168 lines (118 loc) • 5.86 kB
Markdown
ExtractParams configures metadata extraction from document chunks using LLM analysis.
```typescript
import { MDocument } from '@mastra/rag'
const doc = MDocument.fromText(text)
const chunks = await doc.chunk({
extract: {
title: true, // Extract titles using default settings
summary: true, // Generate summaries using default settings
keywords: true, // Extract keywords using default settings
},
})
// Example output:
// chunks[0].metadata = {
// documentTitle: "AI Systems Overview",
// sectionSummary: "Overview of artificial intelligence concepts and applications",
// excerptKeywords: "KEYWORDS: AI, machine learning, algorithms"
// }
```
The `extract` parameter accepts the following fields:
**title** (`boolean | TitleExtractorsArgs`): Enable title extraction. Set to true for default settings, or provide custom configuration.

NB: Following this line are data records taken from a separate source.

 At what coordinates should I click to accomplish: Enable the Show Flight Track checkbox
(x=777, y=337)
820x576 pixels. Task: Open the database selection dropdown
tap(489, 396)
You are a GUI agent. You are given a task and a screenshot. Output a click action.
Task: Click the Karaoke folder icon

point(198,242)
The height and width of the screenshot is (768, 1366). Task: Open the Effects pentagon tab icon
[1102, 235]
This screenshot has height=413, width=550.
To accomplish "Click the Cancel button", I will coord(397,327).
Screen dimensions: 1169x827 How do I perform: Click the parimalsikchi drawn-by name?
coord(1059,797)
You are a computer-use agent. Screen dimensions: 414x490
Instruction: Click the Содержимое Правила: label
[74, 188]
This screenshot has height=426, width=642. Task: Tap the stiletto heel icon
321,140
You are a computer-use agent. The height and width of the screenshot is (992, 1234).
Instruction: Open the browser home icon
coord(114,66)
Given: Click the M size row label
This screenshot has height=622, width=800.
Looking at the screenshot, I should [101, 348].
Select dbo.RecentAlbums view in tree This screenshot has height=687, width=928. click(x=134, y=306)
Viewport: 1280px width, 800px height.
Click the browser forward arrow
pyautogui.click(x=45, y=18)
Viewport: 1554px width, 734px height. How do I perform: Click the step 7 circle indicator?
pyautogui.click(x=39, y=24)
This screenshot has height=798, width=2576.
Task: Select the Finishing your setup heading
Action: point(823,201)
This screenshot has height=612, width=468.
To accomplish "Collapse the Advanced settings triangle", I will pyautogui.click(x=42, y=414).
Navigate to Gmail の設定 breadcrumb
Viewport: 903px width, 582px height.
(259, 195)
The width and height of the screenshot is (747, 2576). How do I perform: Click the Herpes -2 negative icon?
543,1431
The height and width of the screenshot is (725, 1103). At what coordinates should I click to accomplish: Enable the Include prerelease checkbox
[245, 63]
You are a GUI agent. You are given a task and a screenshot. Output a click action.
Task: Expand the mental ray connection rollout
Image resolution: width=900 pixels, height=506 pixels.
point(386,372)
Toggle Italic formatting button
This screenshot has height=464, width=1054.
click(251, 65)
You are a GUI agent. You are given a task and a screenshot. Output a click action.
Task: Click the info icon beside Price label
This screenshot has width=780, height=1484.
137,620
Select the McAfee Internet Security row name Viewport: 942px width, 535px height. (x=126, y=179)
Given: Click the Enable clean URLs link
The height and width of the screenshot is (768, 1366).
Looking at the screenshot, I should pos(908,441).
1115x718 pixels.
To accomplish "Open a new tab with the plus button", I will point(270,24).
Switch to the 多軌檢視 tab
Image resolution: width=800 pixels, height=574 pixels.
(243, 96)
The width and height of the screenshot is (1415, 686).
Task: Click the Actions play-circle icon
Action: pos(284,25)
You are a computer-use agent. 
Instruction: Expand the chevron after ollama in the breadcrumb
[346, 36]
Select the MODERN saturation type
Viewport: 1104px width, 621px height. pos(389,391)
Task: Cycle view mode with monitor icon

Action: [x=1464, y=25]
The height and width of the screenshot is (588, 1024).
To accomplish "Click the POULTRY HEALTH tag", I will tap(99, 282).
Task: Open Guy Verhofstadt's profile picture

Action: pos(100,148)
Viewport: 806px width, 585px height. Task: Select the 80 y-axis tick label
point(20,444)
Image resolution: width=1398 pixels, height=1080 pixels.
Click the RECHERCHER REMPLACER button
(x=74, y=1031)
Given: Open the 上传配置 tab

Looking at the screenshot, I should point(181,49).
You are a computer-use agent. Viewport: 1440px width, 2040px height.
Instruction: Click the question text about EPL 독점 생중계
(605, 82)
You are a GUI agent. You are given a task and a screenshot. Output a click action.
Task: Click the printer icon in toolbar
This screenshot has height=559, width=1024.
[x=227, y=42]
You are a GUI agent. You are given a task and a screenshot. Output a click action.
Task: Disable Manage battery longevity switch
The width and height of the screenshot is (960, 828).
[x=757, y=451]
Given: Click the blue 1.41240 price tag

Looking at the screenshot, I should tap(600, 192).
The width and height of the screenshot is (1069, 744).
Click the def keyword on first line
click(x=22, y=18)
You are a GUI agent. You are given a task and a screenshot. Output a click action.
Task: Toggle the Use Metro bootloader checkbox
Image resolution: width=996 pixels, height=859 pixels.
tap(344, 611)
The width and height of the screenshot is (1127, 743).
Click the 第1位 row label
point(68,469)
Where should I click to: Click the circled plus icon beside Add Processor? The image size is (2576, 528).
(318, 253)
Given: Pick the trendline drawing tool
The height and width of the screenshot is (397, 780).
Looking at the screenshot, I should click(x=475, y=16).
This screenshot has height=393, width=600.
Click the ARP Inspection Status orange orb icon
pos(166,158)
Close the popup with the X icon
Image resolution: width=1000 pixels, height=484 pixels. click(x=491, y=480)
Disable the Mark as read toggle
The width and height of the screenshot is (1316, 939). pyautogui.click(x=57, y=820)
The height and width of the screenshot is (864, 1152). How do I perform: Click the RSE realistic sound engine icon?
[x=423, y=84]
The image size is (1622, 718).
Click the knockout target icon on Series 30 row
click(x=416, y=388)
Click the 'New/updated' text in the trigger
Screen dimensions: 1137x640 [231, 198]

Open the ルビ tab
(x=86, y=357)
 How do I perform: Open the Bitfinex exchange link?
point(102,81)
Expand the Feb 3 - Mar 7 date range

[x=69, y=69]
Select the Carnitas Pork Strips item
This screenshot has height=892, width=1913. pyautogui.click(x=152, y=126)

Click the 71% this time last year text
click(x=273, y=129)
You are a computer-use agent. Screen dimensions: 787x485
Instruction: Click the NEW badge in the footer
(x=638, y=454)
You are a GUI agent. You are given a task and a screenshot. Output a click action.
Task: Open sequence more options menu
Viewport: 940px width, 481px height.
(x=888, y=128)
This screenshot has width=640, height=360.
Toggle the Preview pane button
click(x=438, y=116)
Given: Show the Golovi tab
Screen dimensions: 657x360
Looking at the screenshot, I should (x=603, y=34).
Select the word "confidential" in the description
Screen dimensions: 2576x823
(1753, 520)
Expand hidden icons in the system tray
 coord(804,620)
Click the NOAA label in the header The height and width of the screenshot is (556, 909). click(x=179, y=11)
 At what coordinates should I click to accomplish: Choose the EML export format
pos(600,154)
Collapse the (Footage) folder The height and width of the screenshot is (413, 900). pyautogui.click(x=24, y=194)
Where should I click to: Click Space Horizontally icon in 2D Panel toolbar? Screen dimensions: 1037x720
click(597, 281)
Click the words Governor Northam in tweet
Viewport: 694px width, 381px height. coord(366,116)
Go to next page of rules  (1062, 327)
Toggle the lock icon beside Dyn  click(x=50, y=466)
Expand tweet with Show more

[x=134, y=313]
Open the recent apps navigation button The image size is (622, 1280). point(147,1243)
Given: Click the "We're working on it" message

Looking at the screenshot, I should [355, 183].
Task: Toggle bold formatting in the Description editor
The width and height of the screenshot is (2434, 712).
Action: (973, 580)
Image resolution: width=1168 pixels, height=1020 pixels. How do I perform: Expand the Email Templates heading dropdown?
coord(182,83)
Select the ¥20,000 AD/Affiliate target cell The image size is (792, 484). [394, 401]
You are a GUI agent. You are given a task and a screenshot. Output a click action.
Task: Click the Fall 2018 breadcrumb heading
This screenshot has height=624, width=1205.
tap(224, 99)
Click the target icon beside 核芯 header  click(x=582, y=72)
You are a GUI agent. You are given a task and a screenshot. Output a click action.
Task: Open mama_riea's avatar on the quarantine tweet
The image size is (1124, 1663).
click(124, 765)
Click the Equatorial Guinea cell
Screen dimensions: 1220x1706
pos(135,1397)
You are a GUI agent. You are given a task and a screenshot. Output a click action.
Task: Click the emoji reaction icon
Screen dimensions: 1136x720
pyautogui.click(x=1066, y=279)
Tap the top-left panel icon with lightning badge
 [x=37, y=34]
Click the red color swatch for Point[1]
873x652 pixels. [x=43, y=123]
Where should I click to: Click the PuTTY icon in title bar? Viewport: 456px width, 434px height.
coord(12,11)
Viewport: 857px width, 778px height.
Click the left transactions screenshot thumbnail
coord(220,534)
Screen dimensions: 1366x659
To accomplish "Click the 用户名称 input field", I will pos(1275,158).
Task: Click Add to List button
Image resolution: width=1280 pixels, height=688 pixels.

**summary** (`boolean | SummaryExtractArgs`): Enable summary extraction. Set to true for default settings, or provide custom configuration.
**questions** (`boolean | QuestionAnswerExtractArgs`): Enable question generation. Set to true for default settings, or provide custom configuration.
**keywords** (`boolean | KeywordExtractArgs`): Enable keyword extraction. Set to true for default settings, or provide custom configuration.
**schema** (`SchemaExtractArgs`): Enable structured metadata extraction using a Zod schema.
**llm** (`MastraLanguageModel`): AI SDK language model to use for title extraction
**nodes** (`number`): Number of title nodes to extract
**nodeTemplate** (`string`): Custom prompt template for title node extraction. Must include {context} placeholder
**combineTemplate** (`string`): Custom prompt template for combining titles. Must include {context} placeholder
**llm** (`MastraLanguageModel`): AI SDK language model to use for summary extraction
**summaries** (`('self' | 'prev' | 'next')[]`): List of summary types to generate. Can only include 'self' (current chunk), 'prev' (previous chunk), or 'next' (next chunk)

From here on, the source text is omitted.